Changes in entropy computation code.

Hi,

These changes went in a while ago: http://tracker.bro-ids.org/bro/ticket/265

However, there is an issue with how the entropy is being computed. Also, I needed a special bif to compute entropy for strings of a specified length, so added that too.

0001-Fixing-entopy-computation-code-and-adding-bif-for-co.patch (691 Bytes)

0002-Adding-a-new-bif-for-computing-entropy-for-specified.patch (1.34 KB)

However, there is an issue with how the entropy is being computed.

This is well outside of my expertise, but your change is in opposition to how ENT[1] does it.

- ent += prob[i] * rt_log2(1 / prob[i]);
+ ent += prob[i] * rt_log2(prob[i]);

I just went back and verified and it looks like the original line is how it's done.

Also, I needed a special bif to compute entropy for strings of a specified length, so added that too.

I would rather not integrate this. My suggestion would be to trim the string with the sub_bytes BiF before passing it to the find_entropy function.

  .Seth

1. http://www.fourmilab.ch/random/

Hi,

This is well outside of my expertise, but your change is in opposition to how ENT[1] does it.

  • ent += prob[i] * rt_log2(1 / prob[i]);
  • ent += prob[i] * rt_log2(prob[i]);

I just went back and verified and it looks like the original line is how it’s done.

I checked it out. I think rt_log(prob[i]) is the correct way to do this. It is the sum over entire alphabat, probability multiplied by log of probablity: http://en.wikipedia.org/wiki/Entropy_%28information_theory%29#Definition

I would rather not integrate this. My suggestion would be to trim the string with the sub_bytes BiF before passing it to the find_entropy function.

I see, thanks for pointing that out, just started scripting. :slight_smile:

Unfortunately, e-mail is not the best medium for arguing stuff like this. Forgive the terrible formatting.
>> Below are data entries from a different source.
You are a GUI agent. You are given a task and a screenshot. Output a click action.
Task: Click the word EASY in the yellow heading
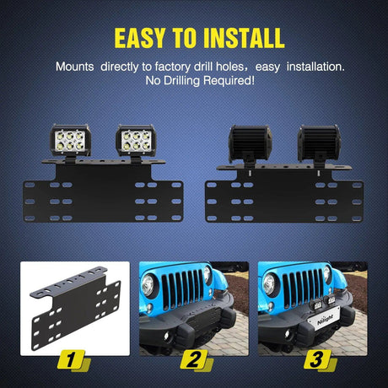pyautogui.click(x=139, y=38)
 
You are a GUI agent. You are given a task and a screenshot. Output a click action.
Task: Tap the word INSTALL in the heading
pyautogui.click(x=244, y=38)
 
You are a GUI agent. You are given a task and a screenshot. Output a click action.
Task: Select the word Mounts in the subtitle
pyautogui.click(x=75, y=67)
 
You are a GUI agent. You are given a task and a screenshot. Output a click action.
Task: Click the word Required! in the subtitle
pyautogui.click(x=229, y=81)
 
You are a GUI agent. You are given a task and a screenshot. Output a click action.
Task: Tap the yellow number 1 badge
pyautogui.click(x=73, y=360)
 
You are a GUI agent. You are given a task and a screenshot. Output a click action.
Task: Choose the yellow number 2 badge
pyautogui.click(x=196, y=360)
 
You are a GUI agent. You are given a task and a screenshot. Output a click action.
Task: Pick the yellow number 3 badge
pyautogui.click(x=320, y=360)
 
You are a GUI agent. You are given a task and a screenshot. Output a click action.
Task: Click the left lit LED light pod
pyautogui.click(x=70, y=141)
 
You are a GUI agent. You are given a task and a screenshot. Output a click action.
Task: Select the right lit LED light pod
pyautogui.click(x=136, y=141)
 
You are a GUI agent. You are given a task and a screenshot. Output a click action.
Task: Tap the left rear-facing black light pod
pyautogui.click(x=250, y=144)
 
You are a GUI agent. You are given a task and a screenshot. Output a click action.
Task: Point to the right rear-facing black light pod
pyautogui.click(x=319, y=144)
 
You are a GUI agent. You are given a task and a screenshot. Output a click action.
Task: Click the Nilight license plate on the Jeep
pyautogui.click(x=324, y=318)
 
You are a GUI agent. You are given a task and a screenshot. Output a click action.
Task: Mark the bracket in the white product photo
pyautogui.click(x=76, y=308)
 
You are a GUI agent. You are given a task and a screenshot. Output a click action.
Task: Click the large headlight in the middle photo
pyautogui.click(x=148, y=285)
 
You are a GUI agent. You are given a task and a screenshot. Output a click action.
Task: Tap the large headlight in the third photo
pyautogui.click(x=268, y=284)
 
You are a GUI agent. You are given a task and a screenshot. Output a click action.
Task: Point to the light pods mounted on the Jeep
pyautogui.click(x=323, y=302)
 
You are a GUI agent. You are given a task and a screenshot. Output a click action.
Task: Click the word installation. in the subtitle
pyautogui.click(x=315, y=67)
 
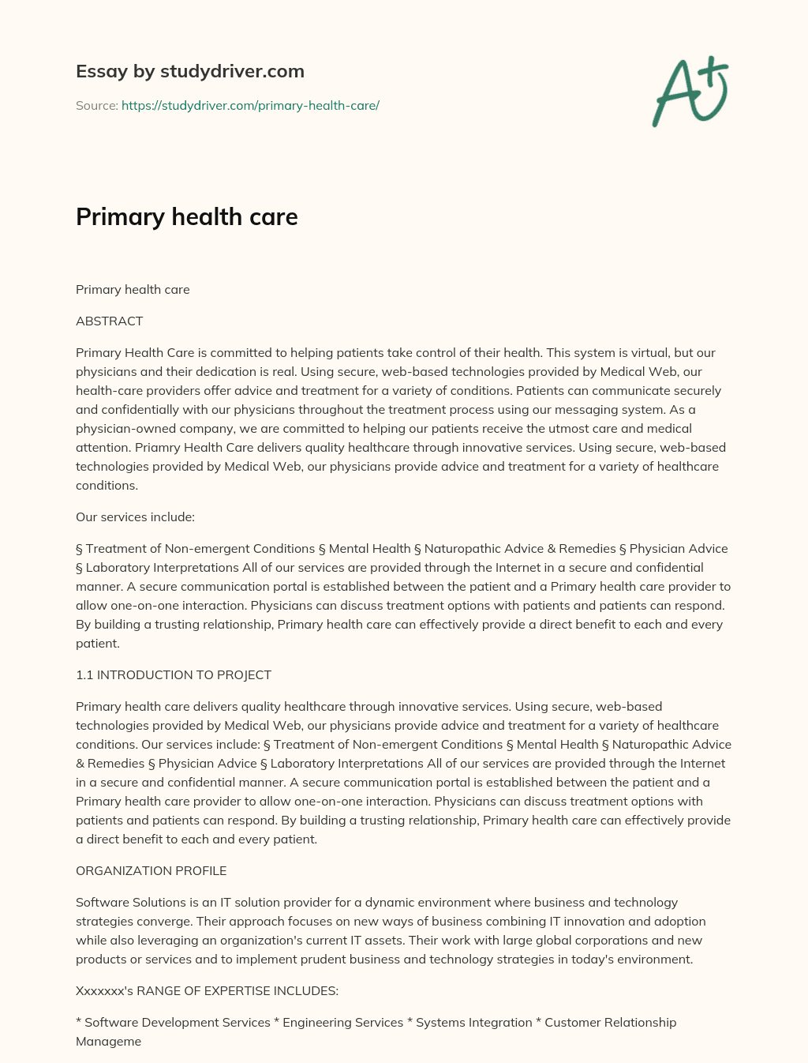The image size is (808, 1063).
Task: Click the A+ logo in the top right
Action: click(x=690, y=92)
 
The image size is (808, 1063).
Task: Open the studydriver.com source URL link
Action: click(x=250, y=105)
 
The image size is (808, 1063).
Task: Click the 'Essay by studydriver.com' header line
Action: click(x=189, y=71)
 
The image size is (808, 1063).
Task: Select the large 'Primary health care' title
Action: click(x=186, y=216)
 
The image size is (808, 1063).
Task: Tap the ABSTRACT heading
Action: click(x=109, y=321)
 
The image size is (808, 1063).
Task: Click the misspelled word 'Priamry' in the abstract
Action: click(x=158, y=447)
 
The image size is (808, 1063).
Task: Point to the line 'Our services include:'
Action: click(x=135, y=516)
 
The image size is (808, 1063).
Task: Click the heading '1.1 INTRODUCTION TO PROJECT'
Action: click(x=173, y=674)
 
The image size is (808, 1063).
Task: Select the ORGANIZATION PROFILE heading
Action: click(x=151, y=870)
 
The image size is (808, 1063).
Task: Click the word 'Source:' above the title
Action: click(x=96, y=105)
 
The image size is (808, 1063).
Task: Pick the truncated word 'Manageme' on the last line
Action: click(x=108, y=1041)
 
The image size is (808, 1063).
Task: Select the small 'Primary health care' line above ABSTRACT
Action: click(x=133, y=289)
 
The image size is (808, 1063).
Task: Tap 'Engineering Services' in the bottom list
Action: click(x=342, y=1022)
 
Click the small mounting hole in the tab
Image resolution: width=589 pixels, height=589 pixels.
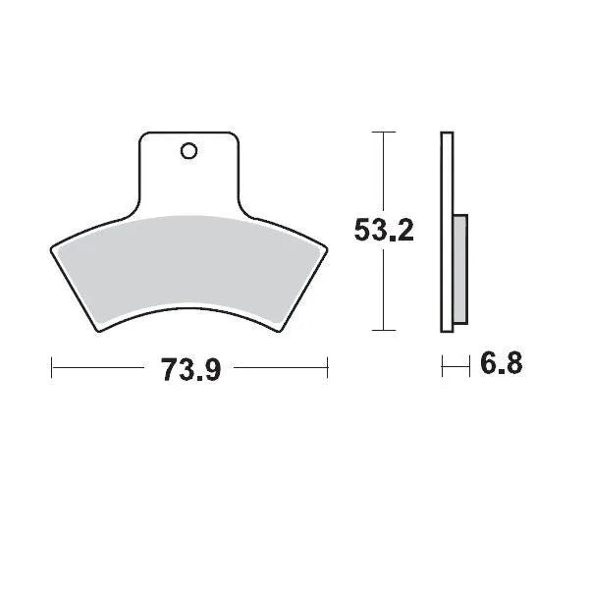click(188, 151)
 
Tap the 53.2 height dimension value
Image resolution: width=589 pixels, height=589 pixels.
click(383, 231)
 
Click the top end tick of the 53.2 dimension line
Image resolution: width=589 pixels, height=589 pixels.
click(382, 131)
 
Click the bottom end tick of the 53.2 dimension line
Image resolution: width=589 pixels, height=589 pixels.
click(382, 331)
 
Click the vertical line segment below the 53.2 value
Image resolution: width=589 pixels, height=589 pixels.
click(382, 290)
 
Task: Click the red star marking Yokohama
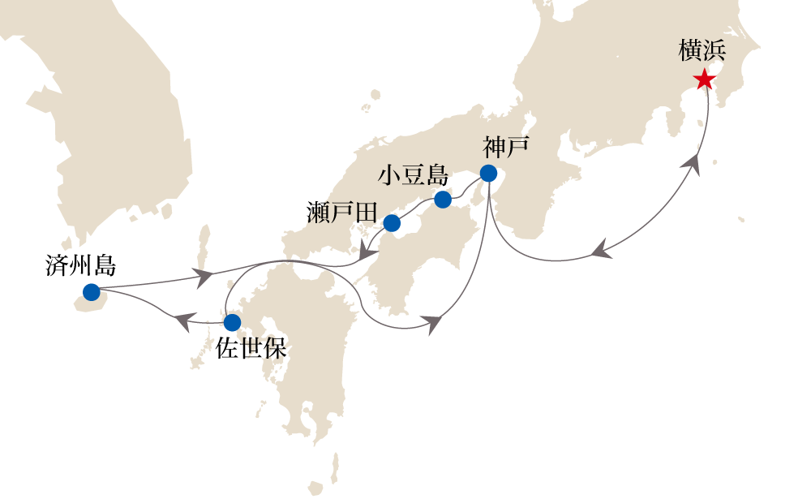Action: pyautogui.click(x=704, y=80)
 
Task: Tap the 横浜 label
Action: pyautogui.click(x=702, y=54)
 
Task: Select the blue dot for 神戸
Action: pyautogui.click(x=488, y=173)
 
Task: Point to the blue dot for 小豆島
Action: pyautogui.click(x=443, y=199)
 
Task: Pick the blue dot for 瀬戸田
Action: pyautogui.click(x=392, y=223)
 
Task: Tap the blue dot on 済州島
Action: pyautogui.click(x=91, y=292)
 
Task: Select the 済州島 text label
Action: pyautogui.click(x=81, y=265)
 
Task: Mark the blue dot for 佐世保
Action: pyautogui.click(x=232, y=321)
Let SUM(i, f(i)) be the sum of f(i) for all values of i that exist in some data set (in our case, the array prob).

Base Definition: H(X) = -1 * SUM(i, prob[i] * rt_log2(prob[i]))

What we want to prove:

(1) H(X) = -1 * SUM(i, prob[i] * rt_log2(prob[i]))

is equivalent to

(2) H(X) = SUM(i, prob[i] * rt_log2(1 / prob[i]))
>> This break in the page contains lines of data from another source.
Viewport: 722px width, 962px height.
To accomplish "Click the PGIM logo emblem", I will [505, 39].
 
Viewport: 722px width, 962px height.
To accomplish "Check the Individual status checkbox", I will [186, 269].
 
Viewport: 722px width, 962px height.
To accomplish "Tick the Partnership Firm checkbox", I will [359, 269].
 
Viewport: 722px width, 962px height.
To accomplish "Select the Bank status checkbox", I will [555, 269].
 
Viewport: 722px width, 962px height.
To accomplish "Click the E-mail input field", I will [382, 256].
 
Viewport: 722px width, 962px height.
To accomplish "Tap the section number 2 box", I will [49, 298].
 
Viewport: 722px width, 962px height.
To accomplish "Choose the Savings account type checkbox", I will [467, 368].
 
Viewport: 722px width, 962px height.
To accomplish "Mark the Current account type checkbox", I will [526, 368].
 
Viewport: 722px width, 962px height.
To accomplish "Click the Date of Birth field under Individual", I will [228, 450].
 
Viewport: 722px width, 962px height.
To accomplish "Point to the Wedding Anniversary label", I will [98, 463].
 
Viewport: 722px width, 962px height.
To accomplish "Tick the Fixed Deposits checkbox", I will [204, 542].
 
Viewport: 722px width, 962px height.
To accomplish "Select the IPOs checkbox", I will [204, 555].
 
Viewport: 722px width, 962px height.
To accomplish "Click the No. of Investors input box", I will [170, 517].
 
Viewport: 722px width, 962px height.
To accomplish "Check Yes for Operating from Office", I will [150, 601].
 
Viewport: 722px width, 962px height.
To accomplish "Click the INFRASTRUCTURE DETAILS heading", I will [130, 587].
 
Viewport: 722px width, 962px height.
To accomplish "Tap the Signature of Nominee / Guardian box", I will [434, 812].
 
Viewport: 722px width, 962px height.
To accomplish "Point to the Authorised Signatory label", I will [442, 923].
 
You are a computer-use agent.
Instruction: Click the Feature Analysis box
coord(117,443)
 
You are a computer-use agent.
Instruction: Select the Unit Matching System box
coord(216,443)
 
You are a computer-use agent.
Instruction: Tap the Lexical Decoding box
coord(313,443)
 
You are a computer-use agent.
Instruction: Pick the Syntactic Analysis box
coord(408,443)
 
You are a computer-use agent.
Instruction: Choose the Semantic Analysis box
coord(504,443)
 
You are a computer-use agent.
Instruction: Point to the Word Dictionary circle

Assuming I remember how to do math, I believe we can get from (2) to (1) with a little bit of algebraic manipulation (as follows):

SUM(i, prob[i] * rt_log2(1 / prob[i])) // we’re starting at (2)
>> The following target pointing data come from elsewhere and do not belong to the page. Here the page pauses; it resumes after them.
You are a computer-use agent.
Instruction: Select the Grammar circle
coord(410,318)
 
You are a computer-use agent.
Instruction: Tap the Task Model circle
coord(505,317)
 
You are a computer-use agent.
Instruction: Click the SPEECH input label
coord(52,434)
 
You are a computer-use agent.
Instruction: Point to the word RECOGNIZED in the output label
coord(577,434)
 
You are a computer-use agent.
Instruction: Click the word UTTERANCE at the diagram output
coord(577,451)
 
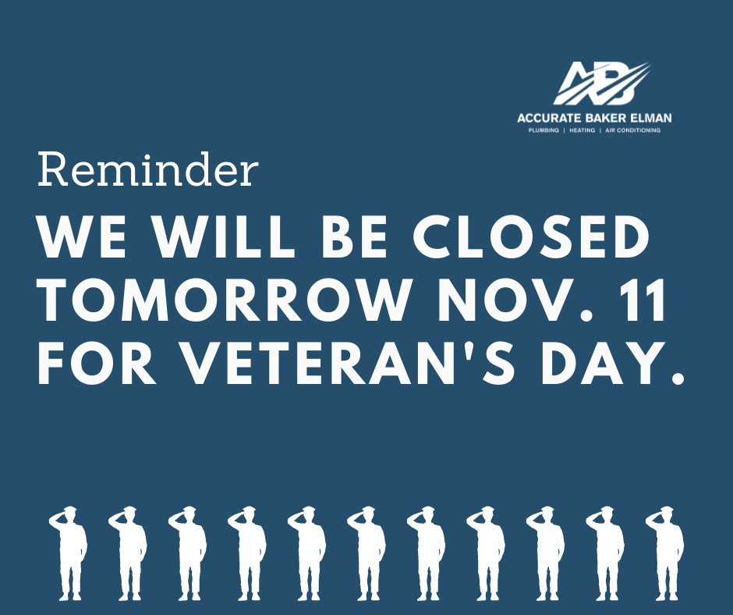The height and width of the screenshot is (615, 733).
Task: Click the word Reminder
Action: tap(147, 169)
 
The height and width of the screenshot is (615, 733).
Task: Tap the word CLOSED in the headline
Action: tap(532, 237)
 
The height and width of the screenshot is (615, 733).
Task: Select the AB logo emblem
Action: tap(601, 84)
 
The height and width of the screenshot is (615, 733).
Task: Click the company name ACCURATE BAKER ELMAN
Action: tap(594, 118)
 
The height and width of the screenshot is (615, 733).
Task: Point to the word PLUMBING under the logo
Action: tap(544, 130)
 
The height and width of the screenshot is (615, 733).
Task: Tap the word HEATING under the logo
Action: tap(582, 130)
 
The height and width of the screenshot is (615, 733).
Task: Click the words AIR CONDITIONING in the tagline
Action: tap(632, 130)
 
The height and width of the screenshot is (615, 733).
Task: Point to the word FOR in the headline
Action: tap(97, 363)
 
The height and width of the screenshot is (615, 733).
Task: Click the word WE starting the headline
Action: tap(82, 237)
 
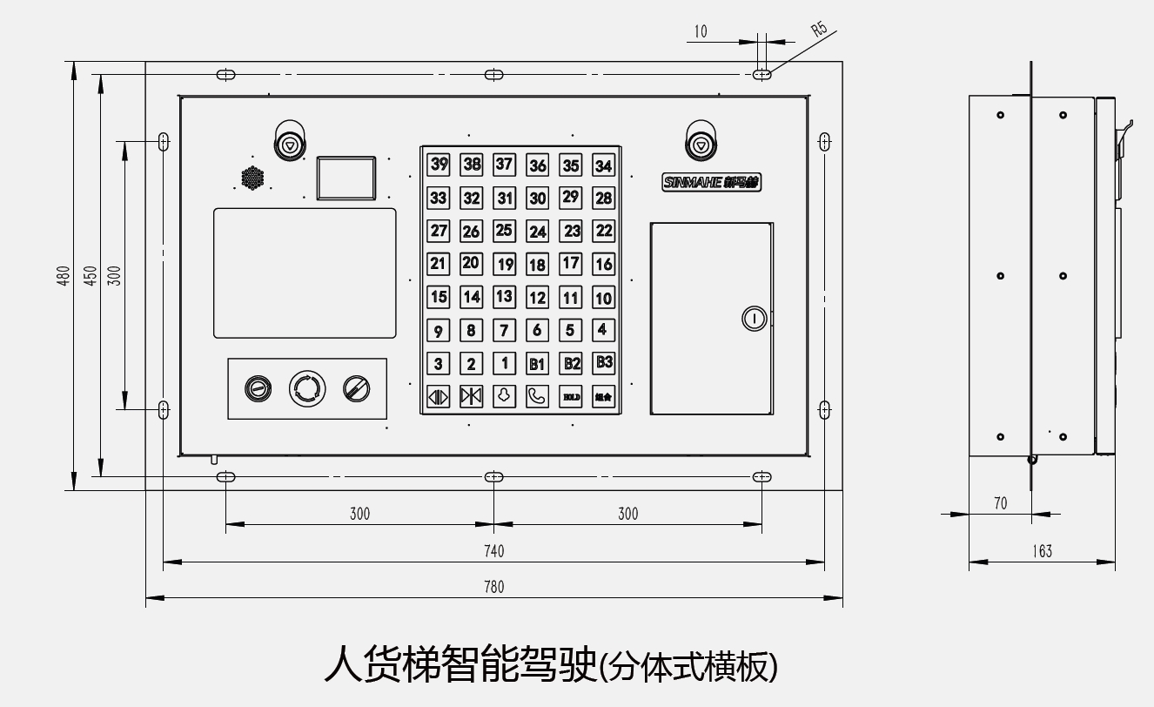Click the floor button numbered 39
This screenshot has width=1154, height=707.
point(439,165)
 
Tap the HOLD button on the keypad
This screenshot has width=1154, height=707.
point(571,396)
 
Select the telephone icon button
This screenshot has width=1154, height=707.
point(538,396)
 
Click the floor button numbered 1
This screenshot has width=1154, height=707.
point(505,363)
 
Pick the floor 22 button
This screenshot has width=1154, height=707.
point(604,231)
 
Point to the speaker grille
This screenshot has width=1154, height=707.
point(252,178)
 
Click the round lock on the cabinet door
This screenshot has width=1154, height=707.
point(754,319)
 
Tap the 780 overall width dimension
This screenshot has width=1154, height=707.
point(493,587)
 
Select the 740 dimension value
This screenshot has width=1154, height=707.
point(493,551)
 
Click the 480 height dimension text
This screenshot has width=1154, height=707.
point(64,276)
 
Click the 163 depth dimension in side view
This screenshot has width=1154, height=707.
point(1042,551)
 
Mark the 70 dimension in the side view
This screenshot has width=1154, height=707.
point(1000,503)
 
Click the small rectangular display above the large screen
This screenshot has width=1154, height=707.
point(346,178)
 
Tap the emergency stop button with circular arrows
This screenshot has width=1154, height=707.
point(307,387)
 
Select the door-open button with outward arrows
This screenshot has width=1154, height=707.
point(438,396)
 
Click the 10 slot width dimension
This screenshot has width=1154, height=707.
point(701,32)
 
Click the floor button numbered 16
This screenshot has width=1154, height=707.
point(604,264)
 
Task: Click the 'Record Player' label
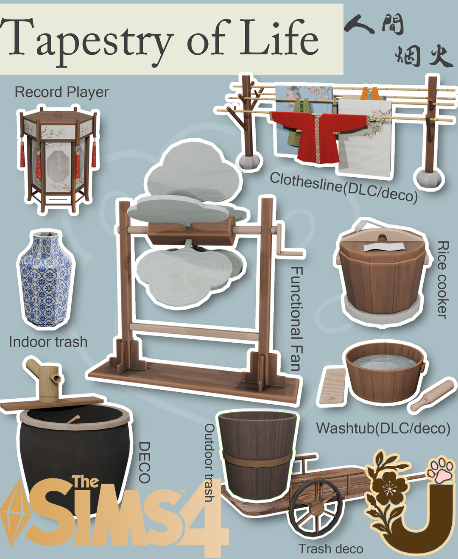tap(61, 92)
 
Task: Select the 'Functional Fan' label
tap(296, 319)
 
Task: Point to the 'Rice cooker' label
tap(442, 280)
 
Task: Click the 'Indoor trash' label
tap(48, 342)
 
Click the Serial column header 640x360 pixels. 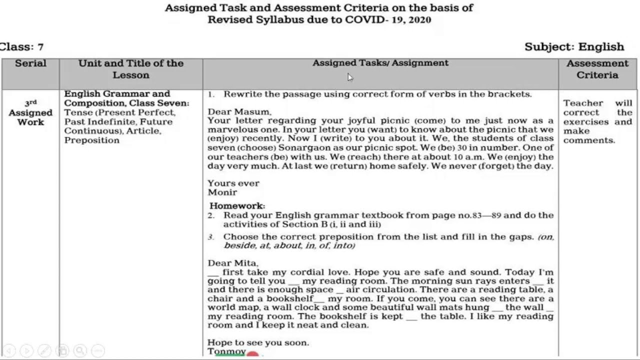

SUM(i, prob[i] * (rt_log2(1) - rt_log2(prob[i])) ) // rule of logarithms: log(1 / x) = log(1) - log(x)

SUM(i, prob[i] * -rt_log2(prob[i]) ) // log(1) = 0

SUM(i, -1 * prob[i] * rt_log2(prob[i]) ) // pull the -1 to the front to make the next step more obvious

-1 * SUM(i, prob[i] * rt_log2(prob[i]) ) // Pull the constant -1 out of the SUM

… and we should be good.

–Gilbert

Gilbert, I'm not sure what your conclusion is?

Robin

Two conclusions here (referencing the following two lines of the patch):

- ent += prob[i] * rt_log2(1 / prob[i]);
+ ent += prob[i] * rt_log2(prob[i]);

(1) That the patched code would need to be:

ent -= prob[i] * rt_log2(prob[i]);

to be technically correct (unless the sign is flipped later and I just missed it :). That said, I don't really know that the negative sign in front of the entropy matters much.

(2) If the sign were correct, the submitted patch would not change the result of the code (e.g. that the code in there at the moment is technically correct). [1]

That said, the patch *might* make the code's function a little more obvious, though; it took me a minute to recognize what was going on there, since the form for entropy that I was taught matches what's described in the patch.

Related: there is an interesting effect described in 2.1 of [2] (called "cancellation"; see the footnote), though: as the individual probabilities decrease, I'd imagine that the accuracy of our calculation would fall (since the entropy is calculated incrementally, and individual contributions can be vanishingly small). It might be good to try to find a similarly alternative definition here, as well [3]

--Gilbert

[1] I've since found a reference here: http://astarte.csustan.edu/~tom/SFI-CSSS/info-theory/info-lec.pdf that explicitly defines entropy with the prob[i] * rt_log2(1 / prob[i]) formula.
[2] http://www.eecs.berkeley.edu/~mhoemmen/cs194/Tutorials/variance.pdf
[3] Assuming I'm understanding this effect correctly...

So, this is what we should do with this line?

  .Seth